* REQUEST:
Please show every line below that contains the word "height", treating uppercase and lowercase as different.

* Rows of pointing data:
======

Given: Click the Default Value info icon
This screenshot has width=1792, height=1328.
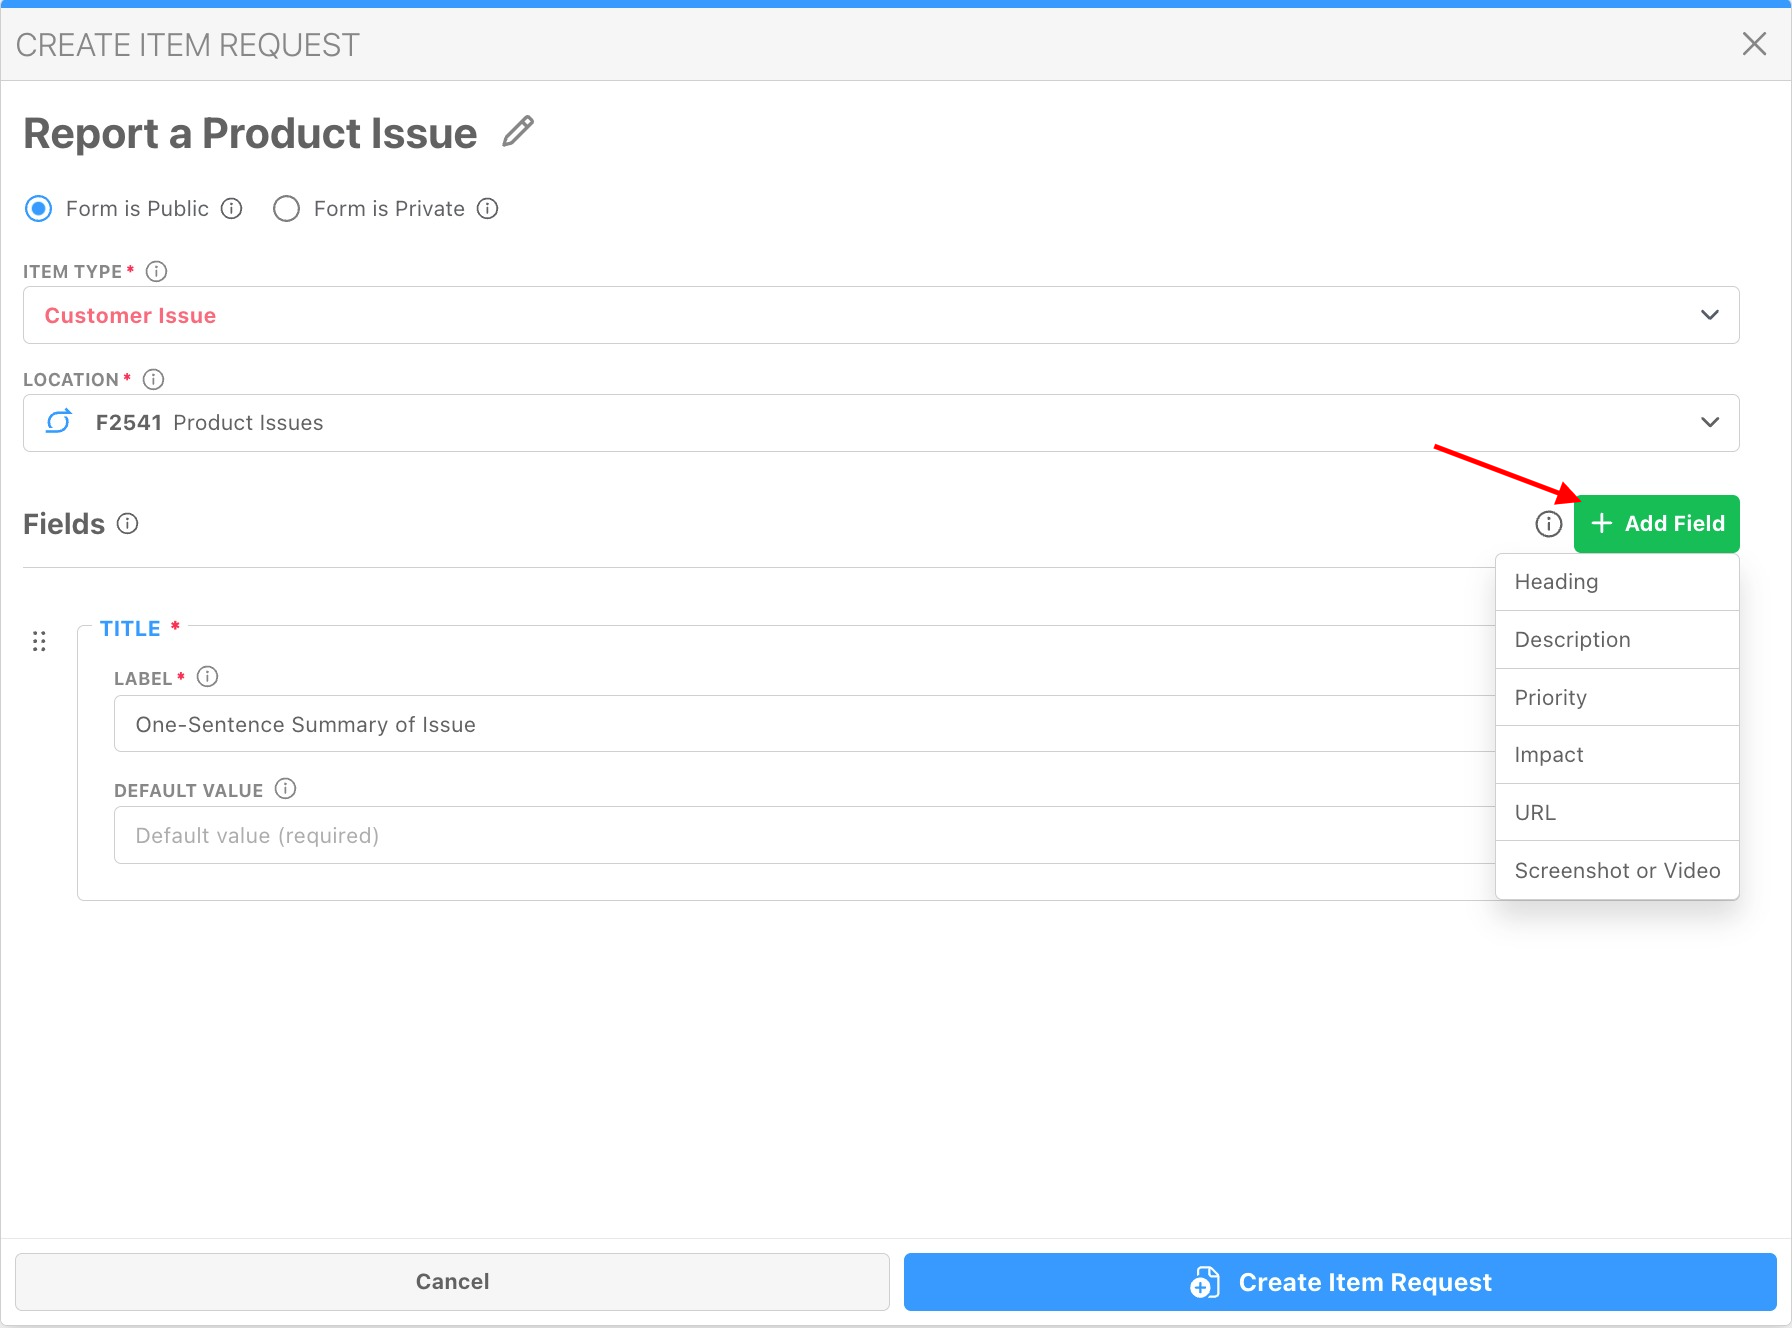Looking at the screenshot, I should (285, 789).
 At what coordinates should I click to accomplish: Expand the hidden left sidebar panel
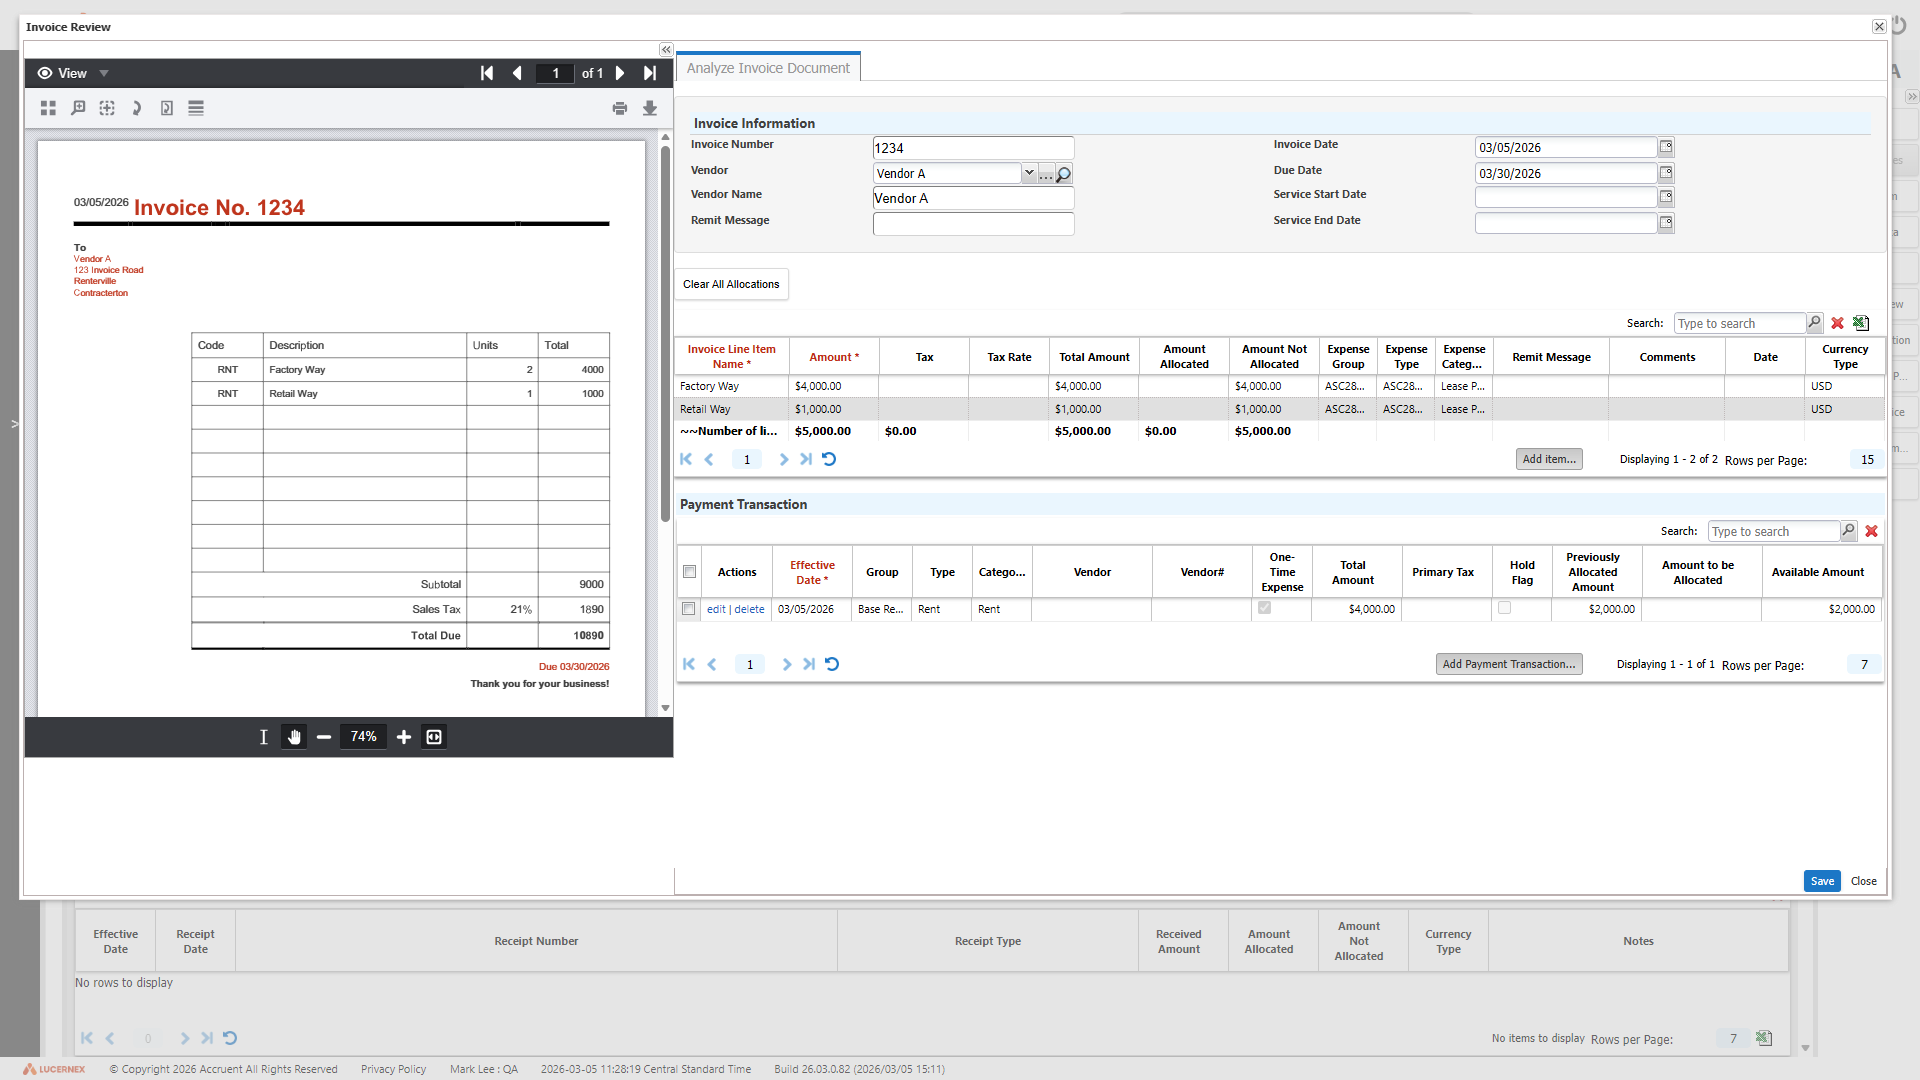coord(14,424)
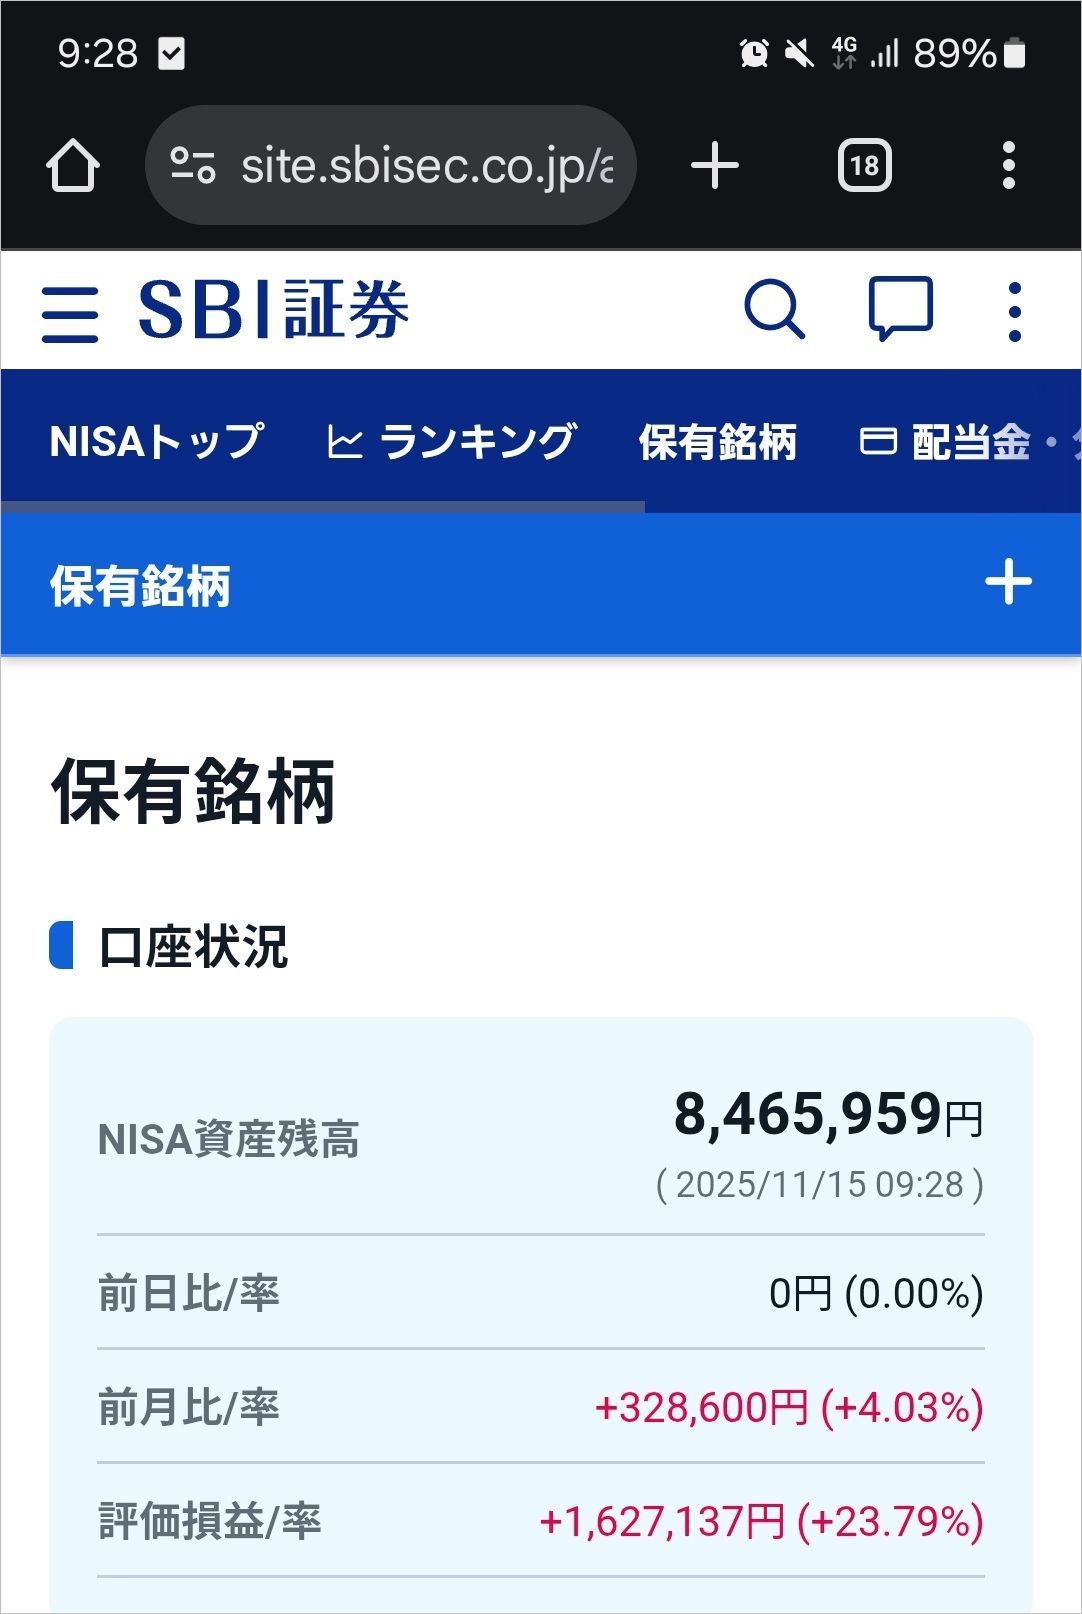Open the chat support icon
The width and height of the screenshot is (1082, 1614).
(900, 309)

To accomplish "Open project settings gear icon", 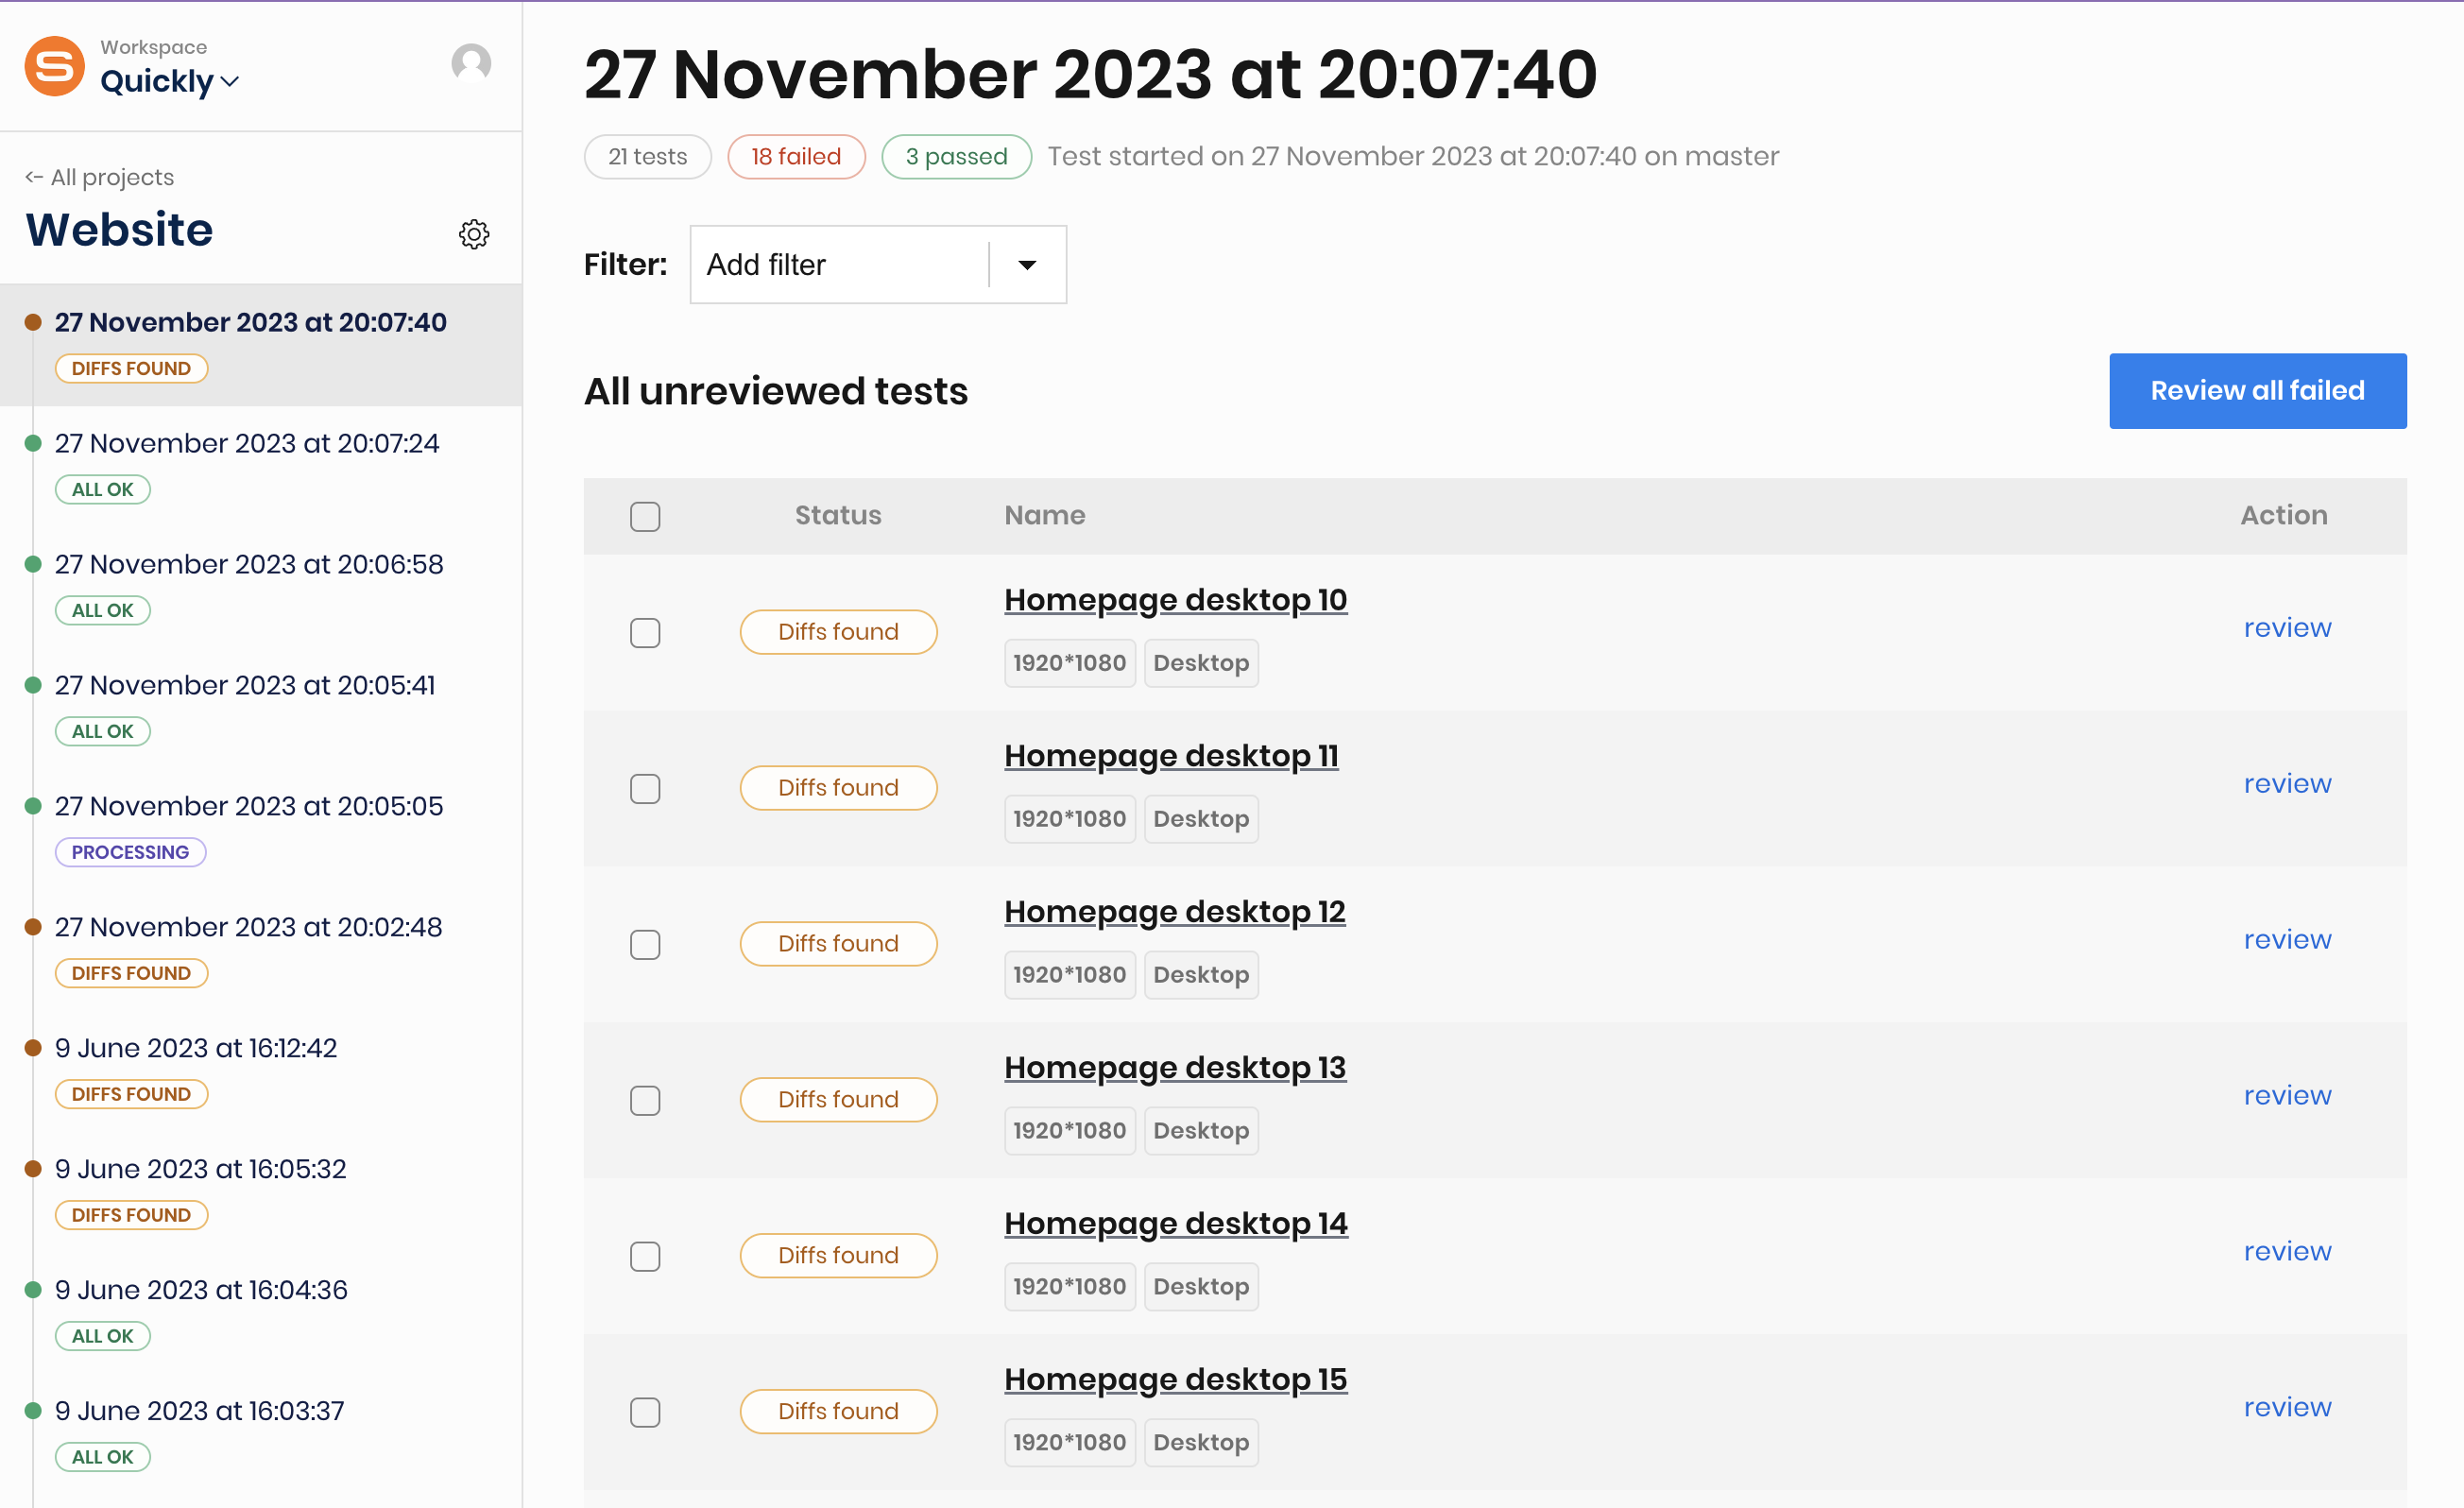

======

* THE REPLY:
This screenshot has width=1792, height=1328.
The width and height of the screenshot is (1082, 1614).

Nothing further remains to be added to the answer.